TRECHO DA FONTE:
======
Cogita-se agora de inaugurar em Porto Alegre um memorial ou monumento a Luiz Carlos Prestes, obedecendo a um projeto assinado pelo seu correligionário Oscar Niemeyer. Poucas vezes se viu ideia tão desarrazoada quanto essa, e mais afrontosa à grande maioria dos cidadãos porto-alegrenses. Salvo durante um triênio, entre 1924 e 1927, quando as guerrilhas de sua coluna rebelde geraram uma lenda de habilidade tática e de invencibilidade, Prestes nunca empolgou a opinião pública. Depois, no auge da fama de grande tático, quando dele se esperava que assumisse a chefia militar da revolução de 1930, defraudou as esperanças, desviou os mil contos de réis que recebera dos líderes do movimento e aderiu ao comunismo de Stálin.
As ferramentas do Partido Comunista, o culto à personalidade, mais o texto brilhante de Jorge Amado, criaram para ele a imagem do Cavaleiro da Esperança, que, por algum tempo, seduziu parcela da juventude e da intelectualidade brasileiras (inclusive este desavisado articulista, quando muito jovem). A condenação pelo Tribunal de Segurança Nacional e a entrega de sua mulher à Gestapo de Hitler alimentaram a infalível piedade vitimista, para orná-lo com uma auréola de mártir. Mas esse pseudomártir e herói fabricado nunca foi unanimidade e desde a década de 1930 sempre foi discutido, não apenas pelos conservadores, senão também pelos inúmeros dissidentes da esquerda, trotskistas, socialistas democráticos e trabalhistas.
======
LINHAS FORNECIDAS:

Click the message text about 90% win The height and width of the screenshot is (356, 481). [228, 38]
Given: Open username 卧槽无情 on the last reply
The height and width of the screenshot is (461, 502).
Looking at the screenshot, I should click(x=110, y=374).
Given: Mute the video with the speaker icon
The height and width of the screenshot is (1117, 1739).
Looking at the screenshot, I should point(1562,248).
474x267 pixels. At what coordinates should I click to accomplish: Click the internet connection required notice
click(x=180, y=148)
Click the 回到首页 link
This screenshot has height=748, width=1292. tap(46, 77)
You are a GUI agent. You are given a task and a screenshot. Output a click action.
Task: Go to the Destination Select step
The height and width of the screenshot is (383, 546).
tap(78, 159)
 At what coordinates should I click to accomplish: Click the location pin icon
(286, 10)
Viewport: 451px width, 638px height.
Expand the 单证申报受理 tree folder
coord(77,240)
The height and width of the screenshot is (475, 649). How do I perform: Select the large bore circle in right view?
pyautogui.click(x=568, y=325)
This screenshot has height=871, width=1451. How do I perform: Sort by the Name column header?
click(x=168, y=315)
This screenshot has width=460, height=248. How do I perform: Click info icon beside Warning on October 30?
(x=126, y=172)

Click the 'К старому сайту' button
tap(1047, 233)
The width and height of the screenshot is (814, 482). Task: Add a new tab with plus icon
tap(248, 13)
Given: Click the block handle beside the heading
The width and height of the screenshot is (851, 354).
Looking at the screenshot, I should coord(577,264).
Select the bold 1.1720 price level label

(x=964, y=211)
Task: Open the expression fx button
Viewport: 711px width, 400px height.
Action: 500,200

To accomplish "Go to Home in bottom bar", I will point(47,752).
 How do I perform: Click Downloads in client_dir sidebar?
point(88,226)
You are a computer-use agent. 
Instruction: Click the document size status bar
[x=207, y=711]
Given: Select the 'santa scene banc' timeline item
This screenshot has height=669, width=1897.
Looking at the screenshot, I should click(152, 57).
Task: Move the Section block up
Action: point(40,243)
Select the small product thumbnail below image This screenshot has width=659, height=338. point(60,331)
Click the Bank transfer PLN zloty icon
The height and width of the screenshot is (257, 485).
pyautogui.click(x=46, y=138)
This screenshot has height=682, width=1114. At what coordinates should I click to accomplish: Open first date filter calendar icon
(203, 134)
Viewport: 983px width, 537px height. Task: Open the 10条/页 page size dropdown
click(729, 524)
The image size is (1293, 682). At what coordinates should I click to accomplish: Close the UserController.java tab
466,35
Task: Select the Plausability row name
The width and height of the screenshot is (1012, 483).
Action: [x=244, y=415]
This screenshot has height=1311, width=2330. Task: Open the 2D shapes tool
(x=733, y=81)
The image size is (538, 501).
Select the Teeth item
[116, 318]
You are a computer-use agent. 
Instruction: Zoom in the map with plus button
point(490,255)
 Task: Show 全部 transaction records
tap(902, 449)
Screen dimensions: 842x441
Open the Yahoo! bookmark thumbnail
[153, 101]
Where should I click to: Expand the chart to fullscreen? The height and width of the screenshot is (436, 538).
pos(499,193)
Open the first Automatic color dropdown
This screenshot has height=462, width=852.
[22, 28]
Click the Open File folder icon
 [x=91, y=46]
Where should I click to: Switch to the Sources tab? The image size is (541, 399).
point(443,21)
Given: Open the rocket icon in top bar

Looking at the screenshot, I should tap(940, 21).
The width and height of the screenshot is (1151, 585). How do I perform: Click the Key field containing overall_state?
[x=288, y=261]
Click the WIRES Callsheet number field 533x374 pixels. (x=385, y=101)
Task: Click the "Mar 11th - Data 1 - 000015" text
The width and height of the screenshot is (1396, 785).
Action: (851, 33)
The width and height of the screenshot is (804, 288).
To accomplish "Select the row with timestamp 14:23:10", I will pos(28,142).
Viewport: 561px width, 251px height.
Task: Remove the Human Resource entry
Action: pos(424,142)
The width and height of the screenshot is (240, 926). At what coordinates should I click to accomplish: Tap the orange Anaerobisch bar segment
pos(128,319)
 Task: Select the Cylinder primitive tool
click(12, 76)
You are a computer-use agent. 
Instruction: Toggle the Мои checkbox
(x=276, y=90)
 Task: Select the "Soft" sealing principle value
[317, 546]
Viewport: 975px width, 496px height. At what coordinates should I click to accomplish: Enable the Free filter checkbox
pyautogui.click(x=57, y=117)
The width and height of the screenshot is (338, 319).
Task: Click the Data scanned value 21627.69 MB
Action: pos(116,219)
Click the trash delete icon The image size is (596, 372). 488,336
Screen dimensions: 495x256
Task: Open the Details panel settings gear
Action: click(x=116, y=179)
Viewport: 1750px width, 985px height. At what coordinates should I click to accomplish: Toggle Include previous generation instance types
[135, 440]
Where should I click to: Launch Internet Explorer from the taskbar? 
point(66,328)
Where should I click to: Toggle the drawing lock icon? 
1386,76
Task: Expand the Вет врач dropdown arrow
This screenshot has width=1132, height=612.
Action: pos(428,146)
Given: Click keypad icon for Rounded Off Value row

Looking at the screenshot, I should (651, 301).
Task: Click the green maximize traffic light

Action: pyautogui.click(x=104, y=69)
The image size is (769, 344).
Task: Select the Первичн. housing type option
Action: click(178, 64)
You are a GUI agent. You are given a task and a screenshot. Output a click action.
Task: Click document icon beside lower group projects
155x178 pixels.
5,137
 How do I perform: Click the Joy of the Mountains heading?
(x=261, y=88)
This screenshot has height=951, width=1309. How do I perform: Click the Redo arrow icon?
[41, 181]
======
OBJETIVO PROPOSTO 1: Liste todas as pessoas identificadas pelo nome no trecho sobre Luiz Carlos Prestes.
OBJETIVO PROPOSTO 2: Dê continuidade ao trecho sobre Luiz Carlos Prestes, começando logo após a última frase apresentada.
As linhas acima são dispensáveis para esta atividade.

RESULTADO DO EXERCÍCIO 1:
- Luiz Carlos Prestes
- Oscar Niemeyer
- Stálin
- Jorge Amado
- Hitler

RESULTADO DO EXERCÍCIO 2:
Luiz Carlos Prestes não se trata, portanto, de um herói esquecido, de molde a justificar a ereção de um memorial. Mesmo que tenha subido por um momento aos altares da fama, logo caiu deles, causou graves prejuízos ao Brasil com o levante armado de 1935, dando forte pretexto para a implantação do Estado Novo de 1937 e, quando o Partido Comunista obteve sua legalização em 1945, logo deu mostras de total inabilidade política, arrastando o Partido outra vez para a clandestinidade e para a perda dos mandatos parlamentares que havia conquistado.
Colocando os pingos nos “is”, Prestes não passou de um produto perverso do tenentismo das décadas de 20 e 30, agravado pela adesão ao criminoso stalinismo, que ele jamais repudiou, mesmo depois de revelados todos os seus crimes. Nem ele nem seus parceiros da chamada Coluna Invicta jamais foram intérpretes ou mensageiros da democracia. Não se conhece dele um texto de discurso ou de manifesto que ficasse imune ao sectarismo, ou que trouxesse ideias originais para a solução dos problemas brasileiros. Foi sempre, e apenas, um porta-voz da Internacional ou do Cominform, obediente repetidor das fórmulas e ditames do partido soviético.
Talvez a melhor criação do líder comunista haja sido essa filha, Anita Leocádia, cuja entrevista apareceu na Zero Hora do dia 5 de janeiro. Embora fazendo, obviamente, a defesa do pai e de sua memória, não exagerou na dose e, como estudiosa de História, admitiu verdades que antes nenhum prestista admitia, como os homicídios ordenados pelo Comitê Central e referendados por Prestes. Na entrevista, a historiadora nos promete agora uma biografia política do pai, o que deve ser aguardado com algum interesse, apesar de sua natural suspeição.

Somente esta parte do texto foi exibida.